CHECK_NRPE: Error - Could not complete SSL handshake

76.5k views Asked by At

I have NRPE daemon process running under xinetd on amazon ec2 instance and nagios server on my local machine.

The check_nrpe -H [amazon public IP] gives this error:

CHECK_NRPE: Error - Could not complete SSL handshake.

Both Nrpe are same versions. Both are compiled with this option:

./configure  --with-ssl=/usr/bin/openssl --with-ssl-lib=/usr/lib/i386-linux-gnu/

"allowed host" entry contains my local IP address.

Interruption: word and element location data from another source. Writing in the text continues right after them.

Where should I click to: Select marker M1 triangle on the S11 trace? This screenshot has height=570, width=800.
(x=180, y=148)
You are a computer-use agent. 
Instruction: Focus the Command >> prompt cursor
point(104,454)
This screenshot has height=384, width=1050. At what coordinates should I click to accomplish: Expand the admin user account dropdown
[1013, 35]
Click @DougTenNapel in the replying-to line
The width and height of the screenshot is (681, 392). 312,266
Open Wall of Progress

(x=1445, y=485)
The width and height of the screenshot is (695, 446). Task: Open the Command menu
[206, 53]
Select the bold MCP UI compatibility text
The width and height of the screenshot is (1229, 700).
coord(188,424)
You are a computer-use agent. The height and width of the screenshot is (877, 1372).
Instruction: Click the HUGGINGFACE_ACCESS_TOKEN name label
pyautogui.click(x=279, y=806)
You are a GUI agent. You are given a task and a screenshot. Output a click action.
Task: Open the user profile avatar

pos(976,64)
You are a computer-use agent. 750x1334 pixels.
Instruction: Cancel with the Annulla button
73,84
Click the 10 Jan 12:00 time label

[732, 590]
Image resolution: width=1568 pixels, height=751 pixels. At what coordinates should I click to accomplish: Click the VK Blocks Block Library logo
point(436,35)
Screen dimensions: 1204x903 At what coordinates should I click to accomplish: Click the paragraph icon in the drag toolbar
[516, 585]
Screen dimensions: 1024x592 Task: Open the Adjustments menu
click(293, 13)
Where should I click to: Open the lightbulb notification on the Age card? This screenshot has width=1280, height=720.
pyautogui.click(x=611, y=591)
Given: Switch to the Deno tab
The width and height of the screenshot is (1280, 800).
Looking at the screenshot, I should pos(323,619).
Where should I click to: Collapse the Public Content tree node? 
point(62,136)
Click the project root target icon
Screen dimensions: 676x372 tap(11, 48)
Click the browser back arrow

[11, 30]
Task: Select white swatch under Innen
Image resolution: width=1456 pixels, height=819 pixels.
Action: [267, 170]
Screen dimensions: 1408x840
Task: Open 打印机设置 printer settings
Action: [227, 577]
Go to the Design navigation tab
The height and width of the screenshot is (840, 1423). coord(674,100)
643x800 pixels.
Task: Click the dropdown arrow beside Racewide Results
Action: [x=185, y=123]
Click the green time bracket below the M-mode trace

What could be the possible reason of this error now??

15

There are 15 answers

0
drewboswell On BEST ANSWER

To check if you have access to it at all attempt a simple telnet on the address:port, a ping or traceroute to see where it is blocking.

telnet IP port
ping IP
traceroute -p $port IP

Also check on the target server that the nrpe daemon is working properly.

netstat -at | grep nrpe

You also need to check the versions of OpenSSL installed on both servers, as I have seen this break checks on occasion with the SSL handshake!

0
Michael Guthrie On

That's somewhat of a catch-all error message for NRPE. Check your firewall rules and make sure that port is open. Also try disabling SELinux and seeing if that lets the connection through. It's likely not an SSL issue, but just an issue with the connection being refused.

1
NOZUONOHIGH On

@jgritty was right. you should edit nrpe.cfg and nrpe config files to allow your master nagios server's access:

vim /usr/local/nagios/etc/nrpe.cf
allowed_hosts=127.0.0.1,172.16.16.150

and

vim /etc/xinetd.d/nrpe
only_from= 127.0.0.1 172.16.16.150
0
Florian Brucker On

If you are running Debian 9 then there is a known issue regarding this problem, caused by OpenSSL dropping support for the method NRPE uses to initiate anonymous SSL connections.

The issue seems to be fixed but the fix hasn't made it into the official packages, yet.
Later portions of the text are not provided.